▶ [WORK TASK]: Your task is to reproduce, verbatim and without pictures, the lines from the opening of the listing through the line containing "Proveedores de terceros (1913) (586, 1261)".

▶ [EXERCISE DATA]:
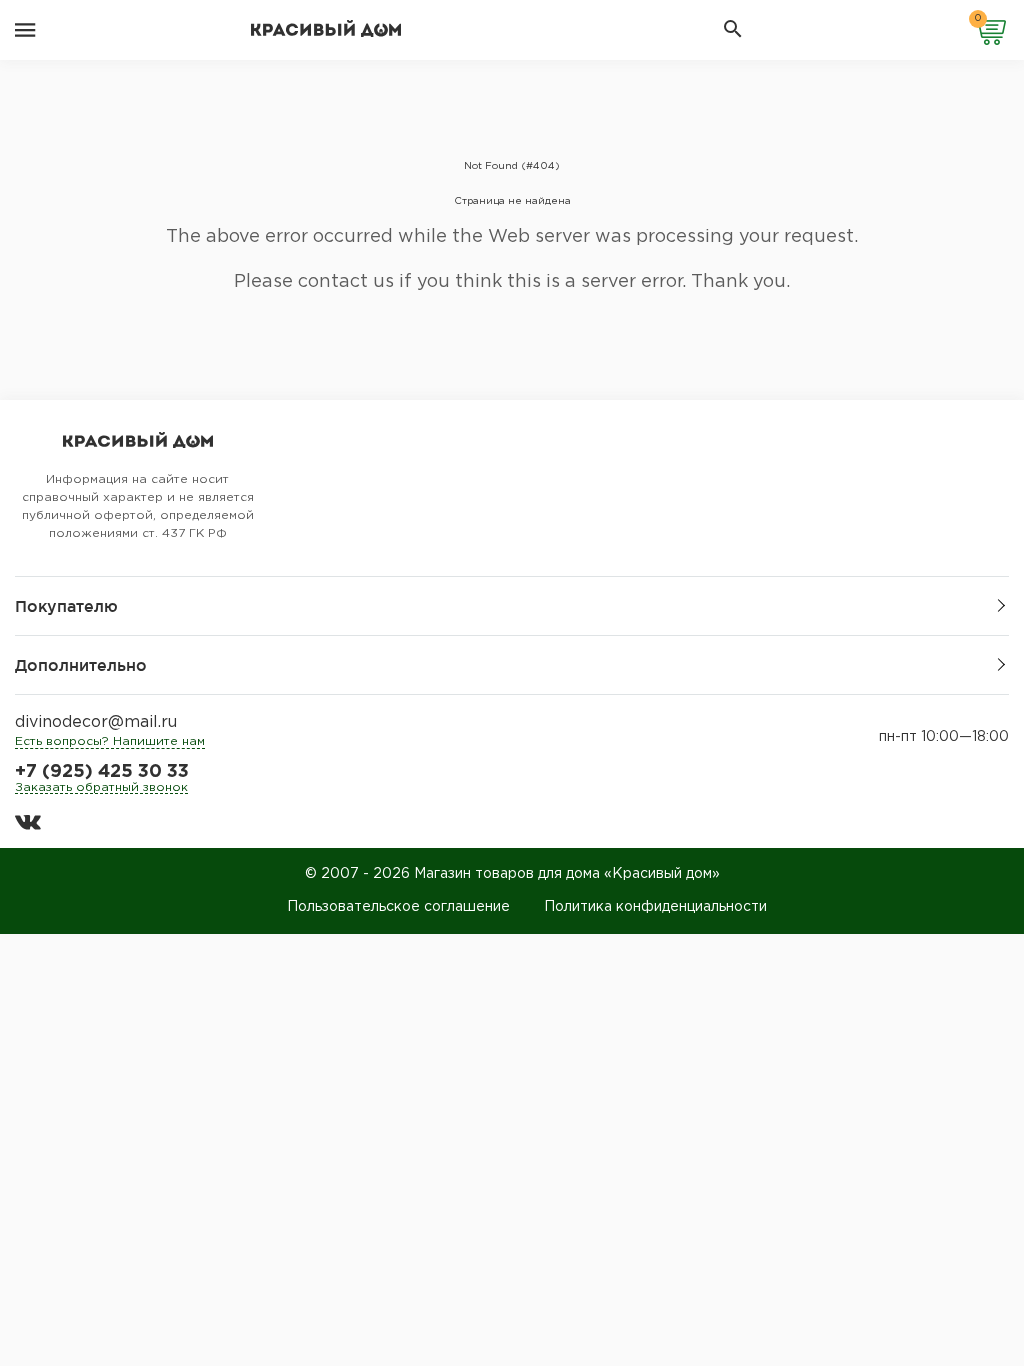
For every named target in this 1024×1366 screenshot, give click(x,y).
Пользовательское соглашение (398, 907)
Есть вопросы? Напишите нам (110, 741)
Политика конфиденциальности (655, 907)
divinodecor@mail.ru (96, 722)
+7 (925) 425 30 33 (102, 772)
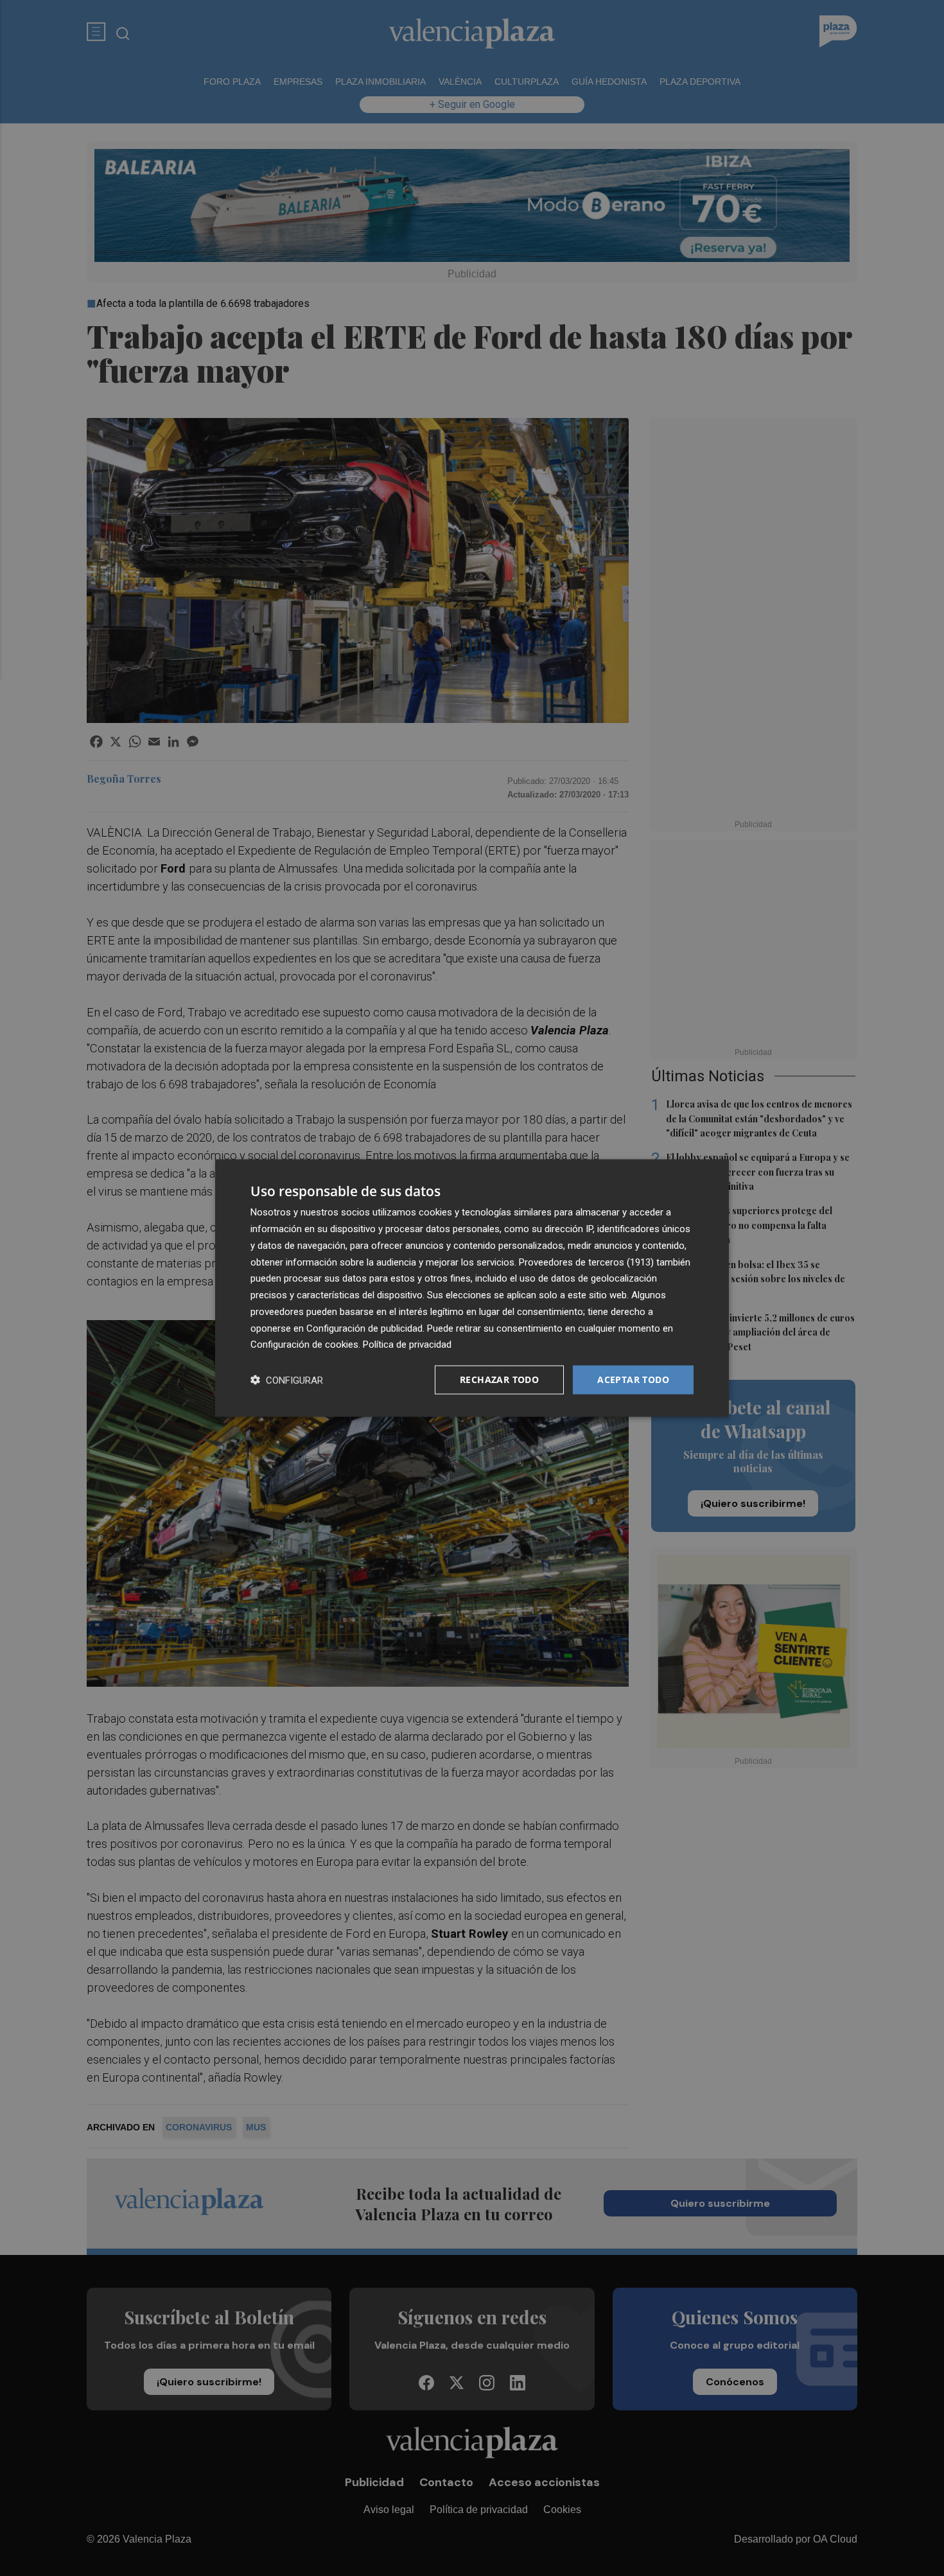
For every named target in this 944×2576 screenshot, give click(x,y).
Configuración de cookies (304, 1344)
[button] (286, 1380)
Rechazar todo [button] (499, 1379)
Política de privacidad (407, 1344)
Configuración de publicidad (364, 1328)
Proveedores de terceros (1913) (586, 1261)
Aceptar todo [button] (633, 1379)
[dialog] (472, 1288)
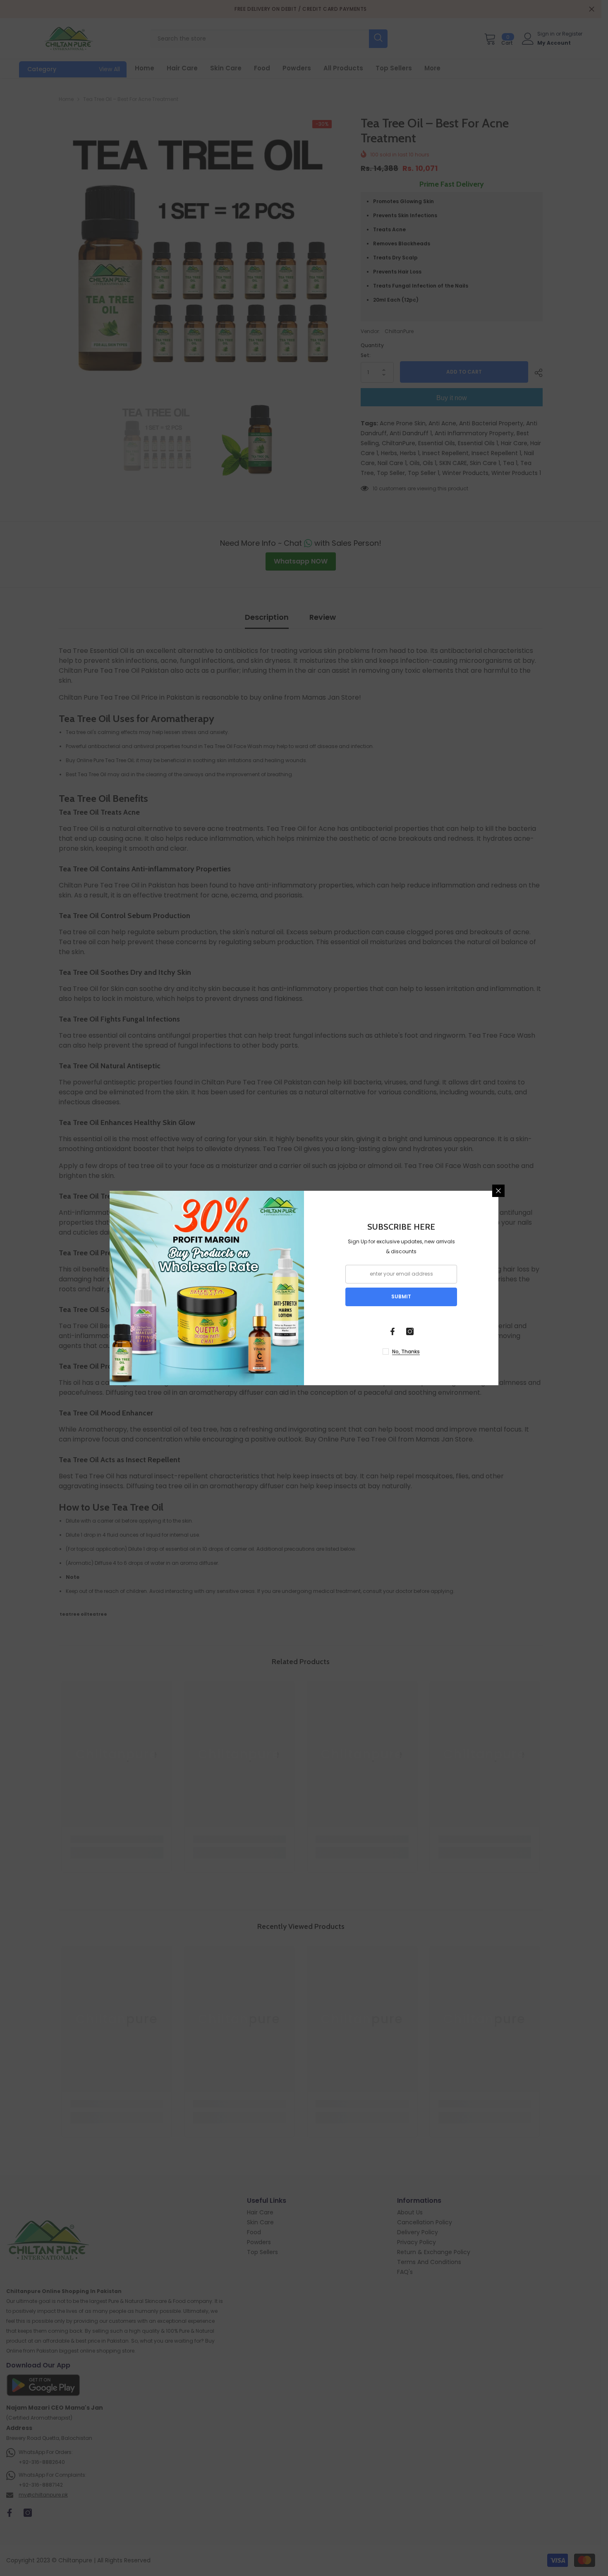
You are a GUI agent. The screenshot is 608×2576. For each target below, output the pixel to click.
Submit (401, 1296)
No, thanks (406, 1351)
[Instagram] (410, 1331)
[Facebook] (392, 1331)
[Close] (498, 1191)
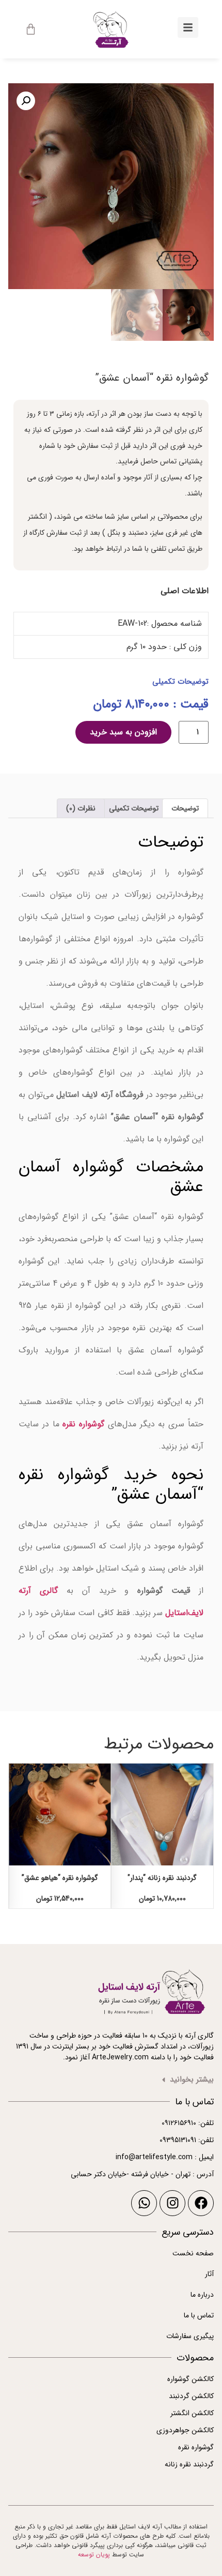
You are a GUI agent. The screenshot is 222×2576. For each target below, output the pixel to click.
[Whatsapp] (144, 2203)
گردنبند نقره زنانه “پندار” (162, 1878)
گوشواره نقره (83, 1424)
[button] (26, 101)
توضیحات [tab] (185, 808)
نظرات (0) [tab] (81, 808)
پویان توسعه (94, 2554)
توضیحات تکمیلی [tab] (133, 808)
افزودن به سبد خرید (123, 732)
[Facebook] (201, 2203)
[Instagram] (172, 2203)
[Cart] (30, 29)
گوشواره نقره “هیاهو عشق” (60, 1878)
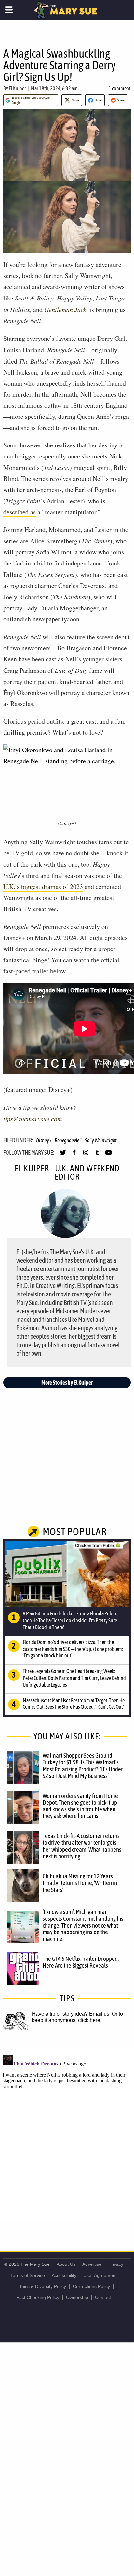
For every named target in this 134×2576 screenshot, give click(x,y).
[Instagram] (85, 1155)
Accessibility (64, 2275)
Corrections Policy (91, 2286)
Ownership (77, 2297)
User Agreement (100, 2275)
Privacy (115, 2264)
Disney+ (43, 1140)
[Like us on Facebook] (74, 1155)
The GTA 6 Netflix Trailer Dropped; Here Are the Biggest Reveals (81, 1962)
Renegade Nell (68, 1140)
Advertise (91, 2264)
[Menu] (9, 10)
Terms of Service (27, 2275)
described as (19, 512)
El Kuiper (17, 88)
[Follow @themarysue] (63, 1155)
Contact (103, 2297)
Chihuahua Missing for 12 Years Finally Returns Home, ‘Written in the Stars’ (80, 1882)
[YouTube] (108, 1155)
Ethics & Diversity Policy (41, 2286)
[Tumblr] (97, 1155)
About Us (66, 2264)
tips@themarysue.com (32, 1118)
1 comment (120, 88)
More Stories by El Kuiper (67, 1382)
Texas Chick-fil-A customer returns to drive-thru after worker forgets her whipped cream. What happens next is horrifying (82, 1846)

▶ [ANSWER FOR THIS EXERCISE]:
For every named target in this 1024×1366 screenshot, give click(x,y).
Пользовательское соглашение (398, 907)
Есть вопросы? Напишите нам (110, 741)
Политика конфиденциальности (655, 907)
divinodecor@mail.ru (96, 722)
+7 (925) 425 30 33 (102, 772)
For every named target in this 944×2576 screenshot, give click(x,y).
Configuración de cookies (304, 1344)
[button] (286, 1380)
Rechazar todo [button] (499, 1379)
Política de privacidad (407, 1344)
Configuración de publicidad (364, 1328)
Proveedores de terceros (1913) (586, 1261)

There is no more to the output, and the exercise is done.